▸ TASK PROMPT:
Each line below is to be copied exactly as it appears.

::::

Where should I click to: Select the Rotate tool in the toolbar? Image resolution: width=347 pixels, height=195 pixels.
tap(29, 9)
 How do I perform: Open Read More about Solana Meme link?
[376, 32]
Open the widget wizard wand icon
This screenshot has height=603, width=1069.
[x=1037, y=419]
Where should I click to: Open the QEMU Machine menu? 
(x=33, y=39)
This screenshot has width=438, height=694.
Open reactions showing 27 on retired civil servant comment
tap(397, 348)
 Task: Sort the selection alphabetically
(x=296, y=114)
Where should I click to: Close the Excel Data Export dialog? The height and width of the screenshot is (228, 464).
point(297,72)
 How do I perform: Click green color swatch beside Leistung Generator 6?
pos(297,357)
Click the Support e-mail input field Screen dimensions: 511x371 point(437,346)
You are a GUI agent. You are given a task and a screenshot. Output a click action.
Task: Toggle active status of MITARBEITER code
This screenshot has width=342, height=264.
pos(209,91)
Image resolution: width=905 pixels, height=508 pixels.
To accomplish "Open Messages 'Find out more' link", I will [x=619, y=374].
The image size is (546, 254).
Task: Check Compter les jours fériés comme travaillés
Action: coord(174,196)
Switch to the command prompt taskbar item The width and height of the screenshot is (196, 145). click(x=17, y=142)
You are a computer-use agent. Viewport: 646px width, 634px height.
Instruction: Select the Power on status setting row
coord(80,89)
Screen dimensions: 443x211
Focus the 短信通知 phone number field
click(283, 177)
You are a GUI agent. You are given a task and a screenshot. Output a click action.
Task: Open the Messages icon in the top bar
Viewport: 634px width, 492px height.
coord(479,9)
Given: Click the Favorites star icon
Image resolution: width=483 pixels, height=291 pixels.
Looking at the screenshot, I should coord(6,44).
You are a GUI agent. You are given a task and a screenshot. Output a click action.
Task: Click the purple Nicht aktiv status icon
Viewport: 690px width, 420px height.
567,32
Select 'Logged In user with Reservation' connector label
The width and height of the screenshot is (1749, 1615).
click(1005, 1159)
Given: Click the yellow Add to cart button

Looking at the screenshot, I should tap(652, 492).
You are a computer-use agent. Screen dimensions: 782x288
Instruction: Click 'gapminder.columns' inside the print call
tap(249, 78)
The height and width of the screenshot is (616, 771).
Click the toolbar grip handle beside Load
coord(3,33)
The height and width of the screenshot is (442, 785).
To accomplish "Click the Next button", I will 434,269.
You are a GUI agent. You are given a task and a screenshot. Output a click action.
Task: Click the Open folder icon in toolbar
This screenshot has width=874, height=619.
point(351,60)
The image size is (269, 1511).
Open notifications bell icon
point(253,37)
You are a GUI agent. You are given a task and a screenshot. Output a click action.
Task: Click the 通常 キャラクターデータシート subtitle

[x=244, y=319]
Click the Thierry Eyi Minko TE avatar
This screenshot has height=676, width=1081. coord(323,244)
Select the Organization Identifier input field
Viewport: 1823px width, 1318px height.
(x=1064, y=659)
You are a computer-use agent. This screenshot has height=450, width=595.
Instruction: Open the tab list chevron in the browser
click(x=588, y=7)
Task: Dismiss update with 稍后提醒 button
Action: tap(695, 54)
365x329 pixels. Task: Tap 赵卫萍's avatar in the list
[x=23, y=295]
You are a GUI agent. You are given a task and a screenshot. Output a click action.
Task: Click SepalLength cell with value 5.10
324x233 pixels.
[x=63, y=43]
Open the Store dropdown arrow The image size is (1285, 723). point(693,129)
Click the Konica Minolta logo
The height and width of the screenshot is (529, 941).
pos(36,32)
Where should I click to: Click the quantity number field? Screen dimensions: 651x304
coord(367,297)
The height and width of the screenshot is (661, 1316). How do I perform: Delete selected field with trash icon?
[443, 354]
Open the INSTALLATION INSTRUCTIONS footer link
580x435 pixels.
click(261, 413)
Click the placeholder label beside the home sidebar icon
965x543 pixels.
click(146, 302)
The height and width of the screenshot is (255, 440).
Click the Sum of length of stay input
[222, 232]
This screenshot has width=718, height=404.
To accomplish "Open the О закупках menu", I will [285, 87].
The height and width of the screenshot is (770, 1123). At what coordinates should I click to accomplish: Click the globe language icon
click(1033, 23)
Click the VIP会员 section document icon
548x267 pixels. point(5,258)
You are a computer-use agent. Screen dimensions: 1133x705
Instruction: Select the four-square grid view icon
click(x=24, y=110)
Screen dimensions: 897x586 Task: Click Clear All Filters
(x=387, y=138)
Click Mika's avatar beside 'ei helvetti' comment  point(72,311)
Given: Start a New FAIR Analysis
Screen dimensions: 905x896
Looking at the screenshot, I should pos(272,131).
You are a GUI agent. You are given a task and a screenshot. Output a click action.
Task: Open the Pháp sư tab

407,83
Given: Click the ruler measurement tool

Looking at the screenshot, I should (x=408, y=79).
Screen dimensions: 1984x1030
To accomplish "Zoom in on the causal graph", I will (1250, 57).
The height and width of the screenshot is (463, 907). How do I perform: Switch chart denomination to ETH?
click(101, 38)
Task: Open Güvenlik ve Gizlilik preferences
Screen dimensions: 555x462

::::

▸ YOUR RESPONSE:
Where should I click to: Select the Rotate tool in the toolbar? Image resolution: width=347 pixels, height=195 pixels.
tap(29, 9)
 How do I perform: Open Read More about Solana Meme link?
[376, 32]
Open the widget wizard wand icon
This screenshot has height=603, width=1069.
[x=1037, y=419]
Where should I click to: Open the QEMU Machine menu? 
(x=33, y=39)
This screenshot has width=438, height=694.
Open reactions showing 27 on retired civil servant comment
tap(397, 348)
 Task: Sort the selection alphabetically
(x=296, y=114)
Where should I click to: Close the Excel Data Export dialog? The height and width of the screenshot is (228, 464).
point(297,72)
 How do I perform: Click green color swatch beside Leistung Generator 6?
pos(297,357)
Click the Support e-mail input field Screen dimensions: 511x371 point(437,346)
You are a GUI agent. You are given a task and a screenshot. Output a click action.
Task: Toggle active status of MITARBEITER code
This screenshot has width=342, height=264.
pos(209,91)
Image resolution: width=905 pixels, height=508 pixels.
To accomplish "Open Messages 'Find out more' link", I will [x=619, y=374].
The image size is (546, 254).
Task: Check Compter les jours fériés comme travaillés
Action: coord(174,196)
Switch to the command prompt taskbar item The width and height of the screenshot is (196, 145). click(x=17, y=142)
You are a computer-use agent. Viewport: 646px width, 634px height.
Instruction: Select the Power on status setting row
coord(80,89)
Screen dimensions: 443x211
Focus the 短信通知 phone number field
click(283, 177)
You are a GUI agent. You are given a task and a screenshot. Output a click action.
Task: Open the Messages icon in the top bar
Viewport: 634px width, 492px height.
coord(479,9)
Given: Click the Favorites star icon
Image resolution: width=483 pixels, height=291 pixels.
Looking at the screenshot, I should coord(6,44).
You are a GUI agent. You are given a task and a screenshot. Output a click action.
Task: Click the purple Nicht aktiv status icon
Viewport: 690px width, 420px height.
567,32
Select 'Logged In user with Reservation' connector label
The width and height of the screenshot is (1749, 1615).
click(1005, 1159)
Given: Click the yellow Add to cart button

Looking at the screenshot, I should tap(652, 492).
You are a computer-use agent. Screen dimensions: 782x288
Instruction: Click 'gapminder.columns' inside the print call
tap(249, 78)
The height and width of the screenshot is (616, 771).
Click the toolbar grip handle beside Load
coord(3,33)
The height and width of the screenshot is (442, 785).
To accomplish "Click the Next button", I will 434,269.
You are a GUI agent. You are given a task and a screenshot. Output a click action.
Task: Click the Open folder icon in toolbar
This screenshot has width=874, height=619.
point(351,60)
The image size is (269, 1511).
Open notifications bell icon
point(253,37)
You are a GUI agent. You are given a task and a screenshot. Output a click action.
Task: Click the 通常 キャラクターデータシート subtitle

[x=244, y=319]
Click the Thierry Eyi Minko TE avatar
This screenshot has height=676, width=1081. coord(323,244)
Select the Organization Identifier input field
Viewport: 1823px width, 1318px height.
(x=1064, y=659)
You are a computer-use agent. This screenshot has height=450, width=595.
Instruction: Open the tab list chevron in the browser
click(x=588, y=7)
Task: Dismiss update with 稍后提醒 button
Action: tap(695, 54)
365x329 pixels. Task: Tap 赵卫萍's avatar in the list
[x=23, y=295]
You are a GUI agent. You are given a task and a screenshot. Output a click action.
Task: Click SepalLength cell with value 5.10
324x233 pixels.
[x=63, y=43]
Open the Store dropdown arrow The image size is (1285, 723). point(693,129)
Click the Konica Minolta logo
The height and width of the screenshot is (529, 941).
pos(36,32)
Where should I click to: Click the quantity number field? Screen dimensions: 651x304
coord(367,297)
The height and width of the screenshot is (661, 1316). How do I perform: Delete selected field with trash icon?
[443, 354]
Open the INSTALLATION INSTRUCTIONS footer link
580x435 pixels.
click(261, 413)
Click the placeholder label beside the home sidebar icon
965x543 pixels.
click(146, 302)
The height and width of the screenshot is (255, 440).
Click the Sum of length of stay input
[222, 232]
This screenshot has width=718, height=404.
To accomplish "Open the О закупках menu", I will [285, 87].
The height and width of the screenshot is (770, 1123). At what coordinates should I click to accomplish: Click the globe language icon
click(1033, 23)
Click the VIP会员 section document icon
548x267 pixels. point(5,258)
You are a computer-use agent. Screen dimensions: 1133x705
Instruction: Select the four-square grid view icon
click(x=24, y=110)
Screen dimensions: 897x586 Task: Click Clear All Filters
(x=387, y=138)
Click Mika's avatar beside 'ei helvetti' comment  point(72,311)
Given: Start a New FAIR Analysis
Screen dimensions: 905x896
Looking at the screenshot, I should pos(272,131).
You are a GUI agent. You are given a task and a screenshot. Output a click action.
Task: Open the Pháp sư tab

407,83
Given: Click the ruler measurement tool

Looking at the screenshot, I should (x=408, y=79).
Screen dimensions: 1984x1030
To accomplish "Zoom in on the causal graph", I will (1250, 57).
The height and width of the screenshot is (463, 907). How do I perform: Switch chart denomination to ETH?
click(101, 38)
Task: Open Güvenlik ve Gizlilik preferences
Screen dimensions: 555x462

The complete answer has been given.